Один немецкий профессор, поклонник и переводчик нескольких его книг, с которым он вел интенсивную переписку по проблемам стиля, возникающим на границе двух языков, спросил его раз, что он, в сущности, имеет против апостола Павла, который очевидным образом есть гений. А Эмиль Чоран с его странным, обворожительным юмором, и играя, как обычно, на фривольности, увернулся: «Трудно быть поповским сыном». Помню потрясение, испытанное мной, когда я прочла этот ответ, чуть ли не впервые открывая, как Чоран — с некоторой небрежностью, возможно, тоже нарочитой, — выставлял напоказ раны, которые раньше с ожесточением старался скрыть. Как будто он пытался манипулировать не другими, а прежде всего самим собой, как будто он сам себя подверг унижению, предназначаемому наказать гордыню.
Меня, как дочь священника, шутка Чорана пленила не только тем, как он уклонился от вопроса насчет причин его ожесточения против апостола Павла. Мне показалось, что я давно нашла ответ на вопрос, который сама мысленно поставила на полях его книг. При всем видимом упрощенчестве, мое предположение было такое: ожесточение представляло собой форму зависти к другому мыслителю, которому, несмотря на его интеллектуальность, не было отказано в вере. Что поразило меня в его ответе, так это свидетельство — возможно, невольное, — что его религиозные корни, как и корни этнические, затрудняли ему жизнь и ограничивали свободу, и это раздражало его не только потому, что ограничения унижали, но и потому, что он чувствовал еще большее унижение от своей собственной неспособности
Естественным образом напрашивался вопрос: а то, что я была дочерью моего отца, это когда-нибудь меня угнетало, чувствовала ли я себя когда-нибудь скованной тем, как моя судьба обусловлена дефиницией моего отца?
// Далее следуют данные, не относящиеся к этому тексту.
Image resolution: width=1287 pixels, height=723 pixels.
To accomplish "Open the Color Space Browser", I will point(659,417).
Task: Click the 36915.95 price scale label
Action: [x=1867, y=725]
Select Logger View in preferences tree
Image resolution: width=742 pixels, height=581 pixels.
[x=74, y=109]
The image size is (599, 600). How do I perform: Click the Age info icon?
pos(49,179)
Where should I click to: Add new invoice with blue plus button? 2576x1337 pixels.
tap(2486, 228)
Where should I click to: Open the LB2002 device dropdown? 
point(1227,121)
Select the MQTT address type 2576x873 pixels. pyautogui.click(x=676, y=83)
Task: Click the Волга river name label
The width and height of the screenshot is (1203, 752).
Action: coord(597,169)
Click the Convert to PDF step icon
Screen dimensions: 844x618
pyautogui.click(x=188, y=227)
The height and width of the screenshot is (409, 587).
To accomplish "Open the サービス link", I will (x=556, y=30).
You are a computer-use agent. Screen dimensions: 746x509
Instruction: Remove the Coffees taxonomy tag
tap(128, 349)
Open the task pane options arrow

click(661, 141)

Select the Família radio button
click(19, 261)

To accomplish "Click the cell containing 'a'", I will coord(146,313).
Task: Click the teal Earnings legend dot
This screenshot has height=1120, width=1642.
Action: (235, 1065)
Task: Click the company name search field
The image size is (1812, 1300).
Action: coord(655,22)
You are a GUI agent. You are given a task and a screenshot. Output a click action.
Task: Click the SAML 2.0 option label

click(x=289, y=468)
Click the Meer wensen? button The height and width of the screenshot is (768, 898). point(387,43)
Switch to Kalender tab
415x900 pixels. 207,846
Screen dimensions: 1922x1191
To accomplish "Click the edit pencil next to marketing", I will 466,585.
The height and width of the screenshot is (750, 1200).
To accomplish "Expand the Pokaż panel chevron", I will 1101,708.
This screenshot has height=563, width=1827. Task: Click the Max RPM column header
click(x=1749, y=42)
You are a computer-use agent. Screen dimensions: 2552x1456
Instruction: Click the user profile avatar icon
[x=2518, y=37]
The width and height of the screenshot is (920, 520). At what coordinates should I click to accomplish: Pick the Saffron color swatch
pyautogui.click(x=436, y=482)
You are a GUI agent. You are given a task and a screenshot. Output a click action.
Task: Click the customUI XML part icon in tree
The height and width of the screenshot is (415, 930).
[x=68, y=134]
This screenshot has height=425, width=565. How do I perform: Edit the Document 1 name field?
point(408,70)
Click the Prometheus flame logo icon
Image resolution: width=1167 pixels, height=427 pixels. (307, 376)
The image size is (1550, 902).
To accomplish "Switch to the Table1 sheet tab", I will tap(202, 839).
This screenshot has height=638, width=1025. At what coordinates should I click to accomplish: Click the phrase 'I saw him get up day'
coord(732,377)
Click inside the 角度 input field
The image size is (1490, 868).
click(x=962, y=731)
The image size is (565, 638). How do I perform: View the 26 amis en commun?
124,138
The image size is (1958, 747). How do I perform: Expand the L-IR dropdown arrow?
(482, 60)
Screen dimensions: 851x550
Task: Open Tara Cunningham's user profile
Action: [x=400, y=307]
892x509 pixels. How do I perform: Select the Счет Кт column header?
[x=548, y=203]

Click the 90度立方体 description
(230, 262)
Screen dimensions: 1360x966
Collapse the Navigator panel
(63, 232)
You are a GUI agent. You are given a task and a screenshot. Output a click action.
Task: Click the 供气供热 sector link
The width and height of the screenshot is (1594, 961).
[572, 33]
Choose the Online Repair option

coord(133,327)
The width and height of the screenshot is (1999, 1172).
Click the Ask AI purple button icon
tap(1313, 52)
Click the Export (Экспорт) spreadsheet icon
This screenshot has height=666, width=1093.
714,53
Однако еще не закончив формулировать этот зеркальный вопрос, который был продиктован не недостатком скромности, но, напротив, тревожным смирением, я поняла, что параллель здесь абсурдна, просто-напросто из-за того, что мой отроческий бунт, который нормальным образом должен был обернуться против родителей (как это обычно бывает), в условиях, когда мне ставили в укор мое социальное происхождение (со всеми его религиозными, политическими, философскими коннотациями), перешел в солидарность с ними, с теми, кто страдал и из-за кого страдала я.